NA ESTRADA – On The Road

Cartaz do filme NA ESTRADA – On The Road

Opinião

Quando foi publicado em 1957, a revista Time acusou o livro On the Road, de John Kerouac, de dar “fundamento à explosiva juventude que, de um canto a outro do país, se agrupa em torno de jukeboxes e se envolve em arruaças sem motivo em plena madrugada”, conforme conta o jornalista e tradutor Eduardo Bueno, no prefácio da nova edição brasileira. O livro ficou famoso, foi um marco da revolução literária e comportamental a época, inspirou diversas figuras dessa geração verborrágica, impulsiva, insaciável, conhecida como geração beat. Ela se tornou referência também para Walter Salles, que recebeu de Robert Redford o convite para adaptá-lo ao cinema.

“Eu já tinha vivido este desafio antes, de dirigir um filme escrito por um autor estrangeiro, como foi o caso de Diários de Motocicleta”, conta o cineasta Walter Salles em entrevista, ele que ganhou notoriedade com Central do Brasil, em 1998.  “O desafio de adaptar uma história de importância cultural é enorme, já que é uma cultura que não é a minha. Mas me apaixonei pelo livro, pois demarca um estado próprio de uma juventude em transição para a idade adulta, de uma geração que quer viver as experiências na pele, por conta própria. Uma geração que literalmente andava mil quilômetros por uma boa conversa”. Ótima conclusão.

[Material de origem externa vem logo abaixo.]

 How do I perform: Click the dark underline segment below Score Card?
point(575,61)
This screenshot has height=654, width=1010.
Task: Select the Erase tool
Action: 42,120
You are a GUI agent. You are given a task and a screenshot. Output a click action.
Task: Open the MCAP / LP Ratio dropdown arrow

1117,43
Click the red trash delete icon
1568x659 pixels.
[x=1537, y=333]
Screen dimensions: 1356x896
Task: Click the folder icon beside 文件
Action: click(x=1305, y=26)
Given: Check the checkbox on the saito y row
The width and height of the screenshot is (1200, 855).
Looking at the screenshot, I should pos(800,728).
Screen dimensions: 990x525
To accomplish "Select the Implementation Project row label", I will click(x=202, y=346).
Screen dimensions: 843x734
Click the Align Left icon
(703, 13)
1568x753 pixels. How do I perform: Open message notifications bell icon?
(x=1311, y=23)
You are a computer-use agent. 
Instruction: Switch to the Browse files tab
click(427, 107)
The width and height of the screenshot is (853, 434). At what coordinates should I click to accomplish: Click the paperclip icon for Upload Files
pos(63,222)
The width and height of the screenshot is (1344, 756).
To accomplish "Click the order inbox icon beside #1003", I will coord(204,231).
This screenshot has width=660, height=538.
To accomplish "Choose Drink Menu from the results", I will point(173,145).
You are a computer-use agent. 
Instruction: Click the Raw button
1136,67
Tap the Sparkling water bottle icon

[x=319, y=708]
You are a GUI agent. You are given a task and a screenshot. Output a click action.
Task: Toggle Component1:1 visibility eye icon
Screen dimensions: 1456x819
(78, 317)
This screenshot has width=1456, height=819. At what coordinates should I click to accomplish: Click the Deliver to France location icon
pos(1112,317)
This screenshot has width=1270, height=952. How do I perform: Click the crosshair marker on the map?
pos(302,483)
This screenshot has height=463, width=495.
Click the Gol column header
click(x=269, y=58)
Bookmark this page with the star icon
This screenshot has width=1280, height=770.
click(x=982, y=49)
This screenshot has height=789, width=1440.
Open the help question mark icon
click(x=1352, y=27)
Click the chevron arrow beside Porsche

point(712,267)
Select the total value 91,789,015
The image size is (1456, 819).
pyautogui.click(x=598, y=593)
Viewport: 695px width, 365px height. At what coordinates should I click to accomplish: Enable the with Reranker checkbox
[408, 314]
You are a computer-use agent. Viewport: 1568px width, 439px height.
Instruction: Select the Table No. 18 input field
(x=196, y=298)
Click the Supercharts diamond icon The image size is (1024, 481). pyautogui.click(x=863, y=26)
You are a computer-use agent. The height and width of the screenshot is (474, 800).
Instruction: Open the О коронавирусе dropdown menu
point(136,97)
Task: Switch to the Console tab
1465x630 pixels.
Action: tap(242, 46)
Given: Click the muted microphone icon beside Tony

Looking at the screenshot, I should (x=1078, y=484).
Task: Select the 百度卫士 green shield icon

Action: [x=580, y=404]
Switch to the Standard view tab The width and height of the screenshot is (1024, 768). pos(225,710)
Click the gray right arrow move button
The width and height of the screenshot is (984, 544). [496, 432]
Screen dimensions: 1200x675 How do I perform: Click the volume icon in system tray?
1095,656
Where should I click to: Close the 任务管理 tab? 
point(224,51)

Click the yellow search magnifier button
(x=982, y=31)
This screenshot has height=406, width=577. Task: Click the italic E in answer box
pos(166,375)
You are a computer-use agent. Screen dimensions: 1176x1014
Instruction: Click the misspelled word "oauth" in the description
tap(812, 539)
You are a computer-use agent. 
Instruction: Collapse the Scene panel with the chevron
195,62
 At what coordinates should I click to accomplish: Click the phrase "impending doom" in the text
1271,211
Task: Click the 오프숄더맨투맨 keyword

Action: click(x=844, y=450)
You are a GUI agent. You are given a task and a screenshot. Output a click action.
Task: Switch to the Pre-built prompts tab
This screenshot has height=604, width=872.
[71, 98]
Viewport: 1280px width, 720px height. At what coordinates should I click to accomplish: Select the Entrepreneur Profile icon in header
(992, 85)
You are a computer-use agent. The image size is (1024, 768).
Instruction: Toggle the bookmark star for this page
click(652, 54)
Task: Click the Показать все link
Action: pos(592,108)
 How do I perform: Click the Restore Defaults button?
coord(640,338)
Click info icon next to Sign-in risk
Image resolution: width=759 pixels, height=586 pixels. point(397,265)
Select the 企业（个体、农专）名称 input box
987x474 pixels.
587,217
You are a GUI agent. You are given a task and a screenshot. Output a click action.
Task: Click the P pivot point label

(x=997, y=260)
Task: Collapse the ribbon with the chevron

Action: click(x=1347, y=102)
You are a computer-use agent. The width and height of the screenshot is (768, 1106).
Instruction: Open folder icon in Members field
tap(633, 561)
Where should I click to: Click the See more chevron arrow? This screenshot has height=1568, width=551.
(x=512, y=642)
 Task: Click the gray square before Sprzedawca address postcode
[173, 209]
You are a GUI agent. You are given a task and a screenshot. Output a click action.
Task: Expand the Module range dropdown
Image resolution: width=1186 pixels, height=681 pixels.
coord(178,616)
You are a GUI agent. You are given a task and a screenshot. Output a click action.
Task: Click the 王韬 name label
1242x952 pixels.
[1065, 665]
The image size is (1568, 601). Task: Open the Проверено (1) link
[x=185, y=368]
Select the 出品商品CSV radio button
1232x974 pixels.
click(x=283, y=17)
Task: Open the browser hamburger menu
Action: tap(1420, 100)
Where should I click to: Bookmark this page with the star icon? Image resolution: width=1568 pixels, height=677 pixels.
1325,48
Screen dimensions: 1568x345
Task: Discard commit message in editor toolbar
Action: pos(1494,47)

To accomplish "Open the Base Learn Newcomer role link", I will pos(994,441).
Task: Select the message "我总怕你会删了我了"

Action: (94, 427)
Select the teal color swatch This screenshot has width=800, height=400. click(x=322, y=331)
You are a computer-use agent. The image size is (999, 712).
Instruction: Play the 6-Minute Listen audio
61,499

De fato, Na Estrada é isso mesmo. Um road movie claro, mas principalmente um filme sobre o sentimento de ser livre, alimentado por muito sexo, drogas, álcool e jazz, muito jazz, num grupo de jovens que cruza os Estados Unidos a procura de vivências inconsequentes, como se cada dia fosse o último. Era a expressão da contracultura da época, da vontade de sair da monotonia dos anos pós-guerra, da previsibilidade. Inclusive, é esse movimento que dá origem aos hippies no final dos anos 60. Era a vontade incontrolável de viver entre amigos, de experimentar as novas rotas, alucinógenos e sensações. “As jornadas não são só físicas, mas também emotivas, de transformação profunda”, analisa a brasileira Alice Braga, que faz a personagem Terry, uma moça simples que trabalha na colheita do algodão. “Os personagens do filme são aquilo que falta às novas gerações, vão na contramão dessa geração da comunicação virtual de hoje, que se priva da convivência e das experiências”, diz ela.

Isso tudo porque estamos falando de dois personagens principais, o escritor Sal Paradise (Sam Riley), que estava ávido por uma aventura, e Dean (Garrett Hedlund), que com a desculpa de aprender a ser escritor, chama Sal para viver com ele uma jornada desmedida e desvairada, cruzando os Estados Unidos na direção oeste. O que se vê na relação entre os dois é um pouco de razão pelo lado de Sal, que é o narrador da história, desequilibrada pela total falta de juízo de Dean, em relação a ele mesmo e a suas mulheres, como as representadas pelas ótimas Kirsten Dunst (também em Melancolia, Entre Segredos e Mentiras) e Kristen Stewart, da série Crepúsculo. Um elenco afiado, intenso, jovem e absolutamente visceral. Diga-se de passagem que essa travessia do livro foi inspirada na experiência do próprio Kerouac, com todos os mandos e desmandos que tem direito.

Na Estrada não é filme para multidões. É filme de autor, como diz Walter Salles. Concorreu à Palma de Ouro em Cannes, já passeou pelo mundo em festivais e ainda será complementado por um documentário sobre a geração beat, seu comportamento e implicações, feito por Salles. Projeto trabalhado durante mais de três anos, Na Estrada é um bonito e intenso retrato dessa geração de onde saíram figuras como Bob Dylan. Vale a pena, mesmo porque tem uma leitura particular da visão de mundo do diretor, que tem, ele mesmo, um pé na estrada, e da importância que ele dá aos filmes que fogem do circuito comercial, que fogem da norma. “São eles que formam público, opinião, espírito crítico.” No mínimo, aumenta o repertório cultural – o que já é um ganho e tanto.

É com esse apelo que Walter Salles termina a entrevista coletiva, pedindo que a imprensa ache mais espaço para os filmes que transmitem visões de mundo diferentes e diversas. Combinado, sou absolutamente partidária. Mas o público precisa fazer a sua parte e sair da zona de “conforto”. Como disse Alice Braga, “o cinema é o lugar que me leva para onde eu jamais fui, onde posso viver e experimentar coisas e sensações completamente diferentes.” Disse tudo! Viva o cinema da diversidade!